Für wen ist eine Berufsunfähigkeitsversicherung wichtig?

Bernd Dirksen: Kurz gesagt: Für jeden Einzelnen, der auf sein Arbeitseinkommen angewiesen ist oder es später einmal sein wird. Den meisten ist der Wert ihres Autos bewusst. Ihrer Einrichtung. Einer Reise. Oder eines Handys. Deswegen sind sie bereit, in die jeweilige Absicherung zu investieren. Den Wert der eigenen Arbeitskraft dagegen machen sich viele nicht bewusst. Eine einfache Rechnung für jemanden, der bereits im Beruf steht, lautet: das monatliche Bruttoeinkommen mal zwölf nehmen – und das Ergebnis mit der Anzahl der Jahre bis zur Rente multiplizieren. Gehaltssteigerungen und Inflation sind hier sogar noch außenvorgelassen. Je nach Einkommen und Alter landet man ganz schnell im mittleren sechsstelligen Bereich, meist wird’s sogar siebenstellig.

Was ist der richtige Zeitpunkt, um eine Berufsunfähigkeitsversicherung abzuschließen?

- **AUFGABE**: Geben Sie den Teil des Textauszugs wortgetreu wieder, der mit den Worten „Bernd Dirksen: Kurz“ beginnt und mit „wird’s sogar siebenstellig.“ endet. Das Material wird hierfür nicht gebraucht.

- **UNTERSUCHUNGSMATERIAL**:
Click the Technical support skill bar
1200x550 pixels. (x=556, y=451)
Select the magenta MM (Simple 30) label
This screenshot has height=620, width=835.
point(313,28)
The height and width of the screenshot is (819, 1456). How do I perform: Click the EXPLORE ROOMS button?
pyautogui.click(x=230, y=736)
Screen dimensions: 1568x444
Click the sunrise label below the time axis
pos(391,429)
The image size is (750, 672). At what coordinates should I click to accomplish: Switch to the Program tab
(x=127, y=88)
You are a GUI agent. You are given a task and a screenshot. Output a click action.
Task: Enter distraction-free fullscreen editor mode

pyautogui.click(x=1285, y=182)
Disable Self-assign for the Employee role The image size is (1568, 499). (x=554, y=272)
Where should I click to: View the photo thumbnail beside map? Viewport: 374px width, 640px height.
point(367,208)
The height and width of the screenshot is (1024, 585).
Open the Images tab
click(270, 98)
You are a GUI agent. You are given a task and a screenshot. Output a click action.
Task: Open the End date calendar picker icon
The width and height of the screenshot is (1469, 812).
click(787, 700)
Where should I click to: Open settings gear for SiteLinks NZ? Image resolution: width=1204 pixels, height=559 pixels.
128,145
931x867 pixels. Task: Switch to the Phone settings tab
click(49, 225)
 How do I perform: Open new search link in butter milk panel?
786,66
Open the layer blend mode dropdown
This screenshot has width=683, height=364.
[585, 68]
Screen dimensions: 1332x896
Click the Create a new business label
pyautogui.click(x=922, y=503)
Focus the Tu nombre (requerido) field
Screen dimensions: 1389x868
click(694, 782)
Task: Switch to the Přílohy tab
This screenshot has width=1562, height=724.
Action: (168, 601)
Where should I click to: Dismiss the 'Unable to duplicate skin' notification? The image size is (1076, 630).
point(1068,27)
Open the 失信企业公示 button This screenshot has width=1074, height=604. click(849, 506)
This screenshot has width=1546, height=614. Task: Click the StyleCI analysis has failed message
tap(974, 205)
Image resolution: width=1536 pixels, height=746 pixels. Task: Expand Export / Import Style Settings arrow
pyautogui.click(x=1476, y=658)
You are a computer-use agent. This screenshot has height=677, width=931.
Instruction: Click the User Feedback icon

- **IHRE ANTWORT**:
Bernd Dirksen: Kurz gesagt: Für jeden Einzelnen, der auf sein Arbeitseinkommen angewiesen ist oder es später einmal sein wird. Den meisten ist der Wert ihres Autos bewusst. Ihrer Einrichtung. Einer Reise. Oder eines Handys. Deswegen sind sie bereit, in die jeweilige Absicherung zu investieren. Den Wert der eigenen Arbeitskraft dagegen machen sich viele nicht bewusst. Eine einfache Rechnung für jemanden, der bereits im Beruf steht, lautet: das monatliche Bruttoeinkommen mal zwölf nehmen – und das Ergebnis mit der Anzahl der Jahre bis zur Rente multiplizieren. Gehaltssteigerungen und Inflation sind hier sogar noch außenvorgelassen. Je nach Einkommen und Alter landet man ganz schnell im mittleren sechsstelligen Bereich, meist wird’s sogar siebenstellig.